Phase 3: Flow Orchestration

  • Add RuntimeSession.
  • Add FlowOrchestrator.
  • Support main, linear, parallel, interrupt, and return.
  • Add loop protection and flow-stack tests.
  • Keep compatibility mode for stateless frontend calls.

Phase 4: LLM Router

  • Add provider abstraction for LLM calls.
  • Call LLM only when deterministic routing is ambiguous.
  • Validate selected state against candidates.
  • Store request, response, and fallback reason in trace.
  • Add tests with mocked LLM output, including invalid output.

Phase 5: Speech and External Data

  • Add TTS provider behind SpeechService.
  • Add STT provider behind TranscriptionService.
  • Add VATSIM and airport frequency providers behind FlightDataService.
  • Keep these services independent from the decision engine.

Phase 6: Persistence and Migration

  • Choose persistence for flows and sessions.
  • Implement repositories.
  • Import or author initial production flows.
  • Add versioning for flow schemas.
  • Add admin/editor compatibility only if needed.

Later Frontend Refactor: Remove or Change

This section is intentionally explicit. These items are not required for the first Python backend, but should be removed or changed once the backend owns sessions and full progression.

Remove frontend decision ownership

Current behavior to remove later:

  • frontend builds the full LLM decision context
  • frontend applies next_state
  • frontend mutates variables and flags
  • frontend advances through ATC/system states until the next pilot turn
  • frontend infers active candidates

Target behavior:

  • frontend sends session_id, pilot_utterance, audio metadata, and optional UI context
  • backend returns updated session state, visible state summary, messages to speak, trace, and available actions

Future endpoint:

POST /api/radio/session/{session_id}/transmissions

Future response:

{
  "session": {
    "id": "string",
    "active_flow": "tower",
    "current_state": "TOWER_LINEUP",
    "variables": {},
    "flags": {}
  },
  "messages": [
    {
      "role": "atc",
      "template": "Lufthansa 359, line up runway 25R",
      "rendered": "Lufthansa 359, line up runway 25R",
      "normalized": "Lufthansa tree fife niner, line up runway too fife right"
    }
  ],
  "trace": {},
  "expected_pilot": []
}

Replace compatibility field names

Fields like say_tpl, utterance_tpl, next_state, and controller_say_tpl exist for compatibility. Later frontend code can move to clearer names:

  • say_tpl -> sayTemplate or template
  • utterance_tpl -> expectedPilotTemplate
  • controller_say_tpl -> controllerMessage.template
  • next_state -> transition.targetState

Do not change these during the compatibility phase.
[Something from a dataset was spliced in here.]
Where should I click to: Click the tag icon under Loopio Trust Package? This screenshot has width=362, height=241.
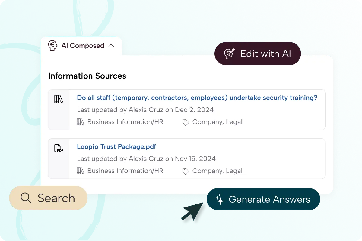point(186,171)
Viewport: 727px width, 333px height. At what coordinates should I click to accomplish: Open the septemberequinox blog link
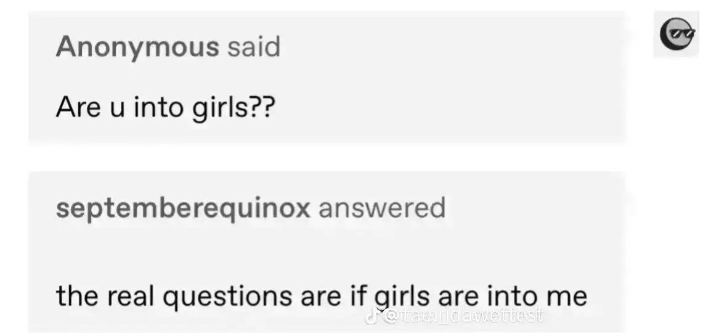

Remove frontend ATC speech scheduling assumptions

The frontend currently receives one decision and then schedules speech from locally collected ATC states.

Target behavior:

  • backend returns an ordered messages array
  • frontend only plays messages in order
  • frontend does not need to know how ATC/system auto-advance works

Remove frontend flow-stack logic

Any later UI state for active flows should be display-only. Flow activation, return, interrupt, and parallel execution should be backend session state.
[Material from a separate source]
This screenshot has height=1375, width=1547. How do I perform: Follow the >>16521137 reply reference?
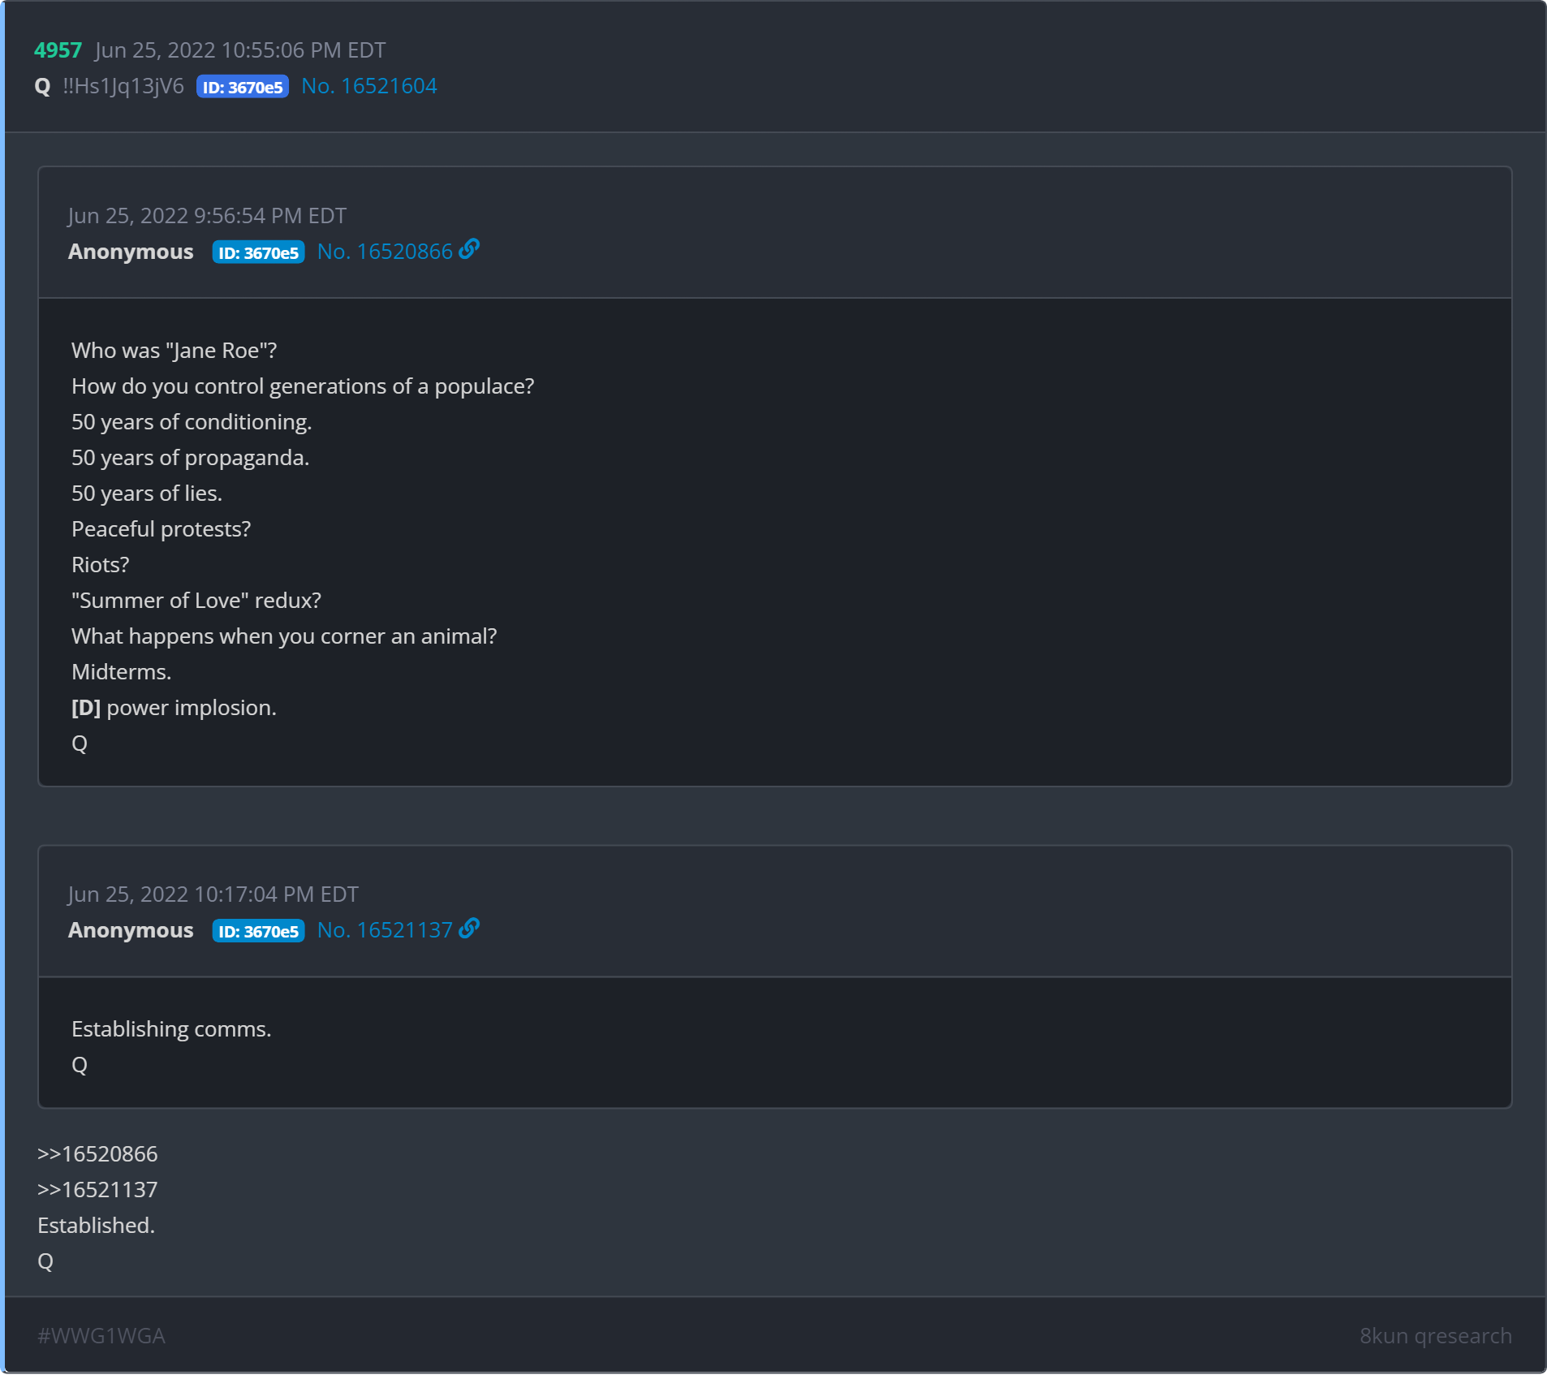tap(97, 1189)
Simplify frontend debug panels

The frontend may still show trace data, but it should not reconstruct trace logic. The backend should return trace steps that are ready for display:

  • candidates considered
  • candidates eliminated
  • guard failures
  • readback result
  • LLM call, if any
  • fallback, if any

Replace stateless decision calls

The current compatibility call sends the whole state context each time. Later, the frontend should call session-based endpoints:

  • create session
  • get session
  • submit transmission
  • reset session
  • select scenario/flow

This reduces frontend complexity and prevents backend/frontend state drift.

Acceptance Criteria

  • Current /pm frontend can run against the Python backend without functional changes.
  • A developer can define a new flow without writing routing code.
  • Deterministic routes work without LLM calls.
  • Ambiguous routes use LLM only within allowed candidates.
  • Readback checks are centralized and tested.
  • Flow switching is handled by one orchestrator.
  • Every decision returns a useful trace.
  • Later frontend refactor work is isolated to removing the compatibility adapter and replacing frontend-owned runtime behavior with session API calls.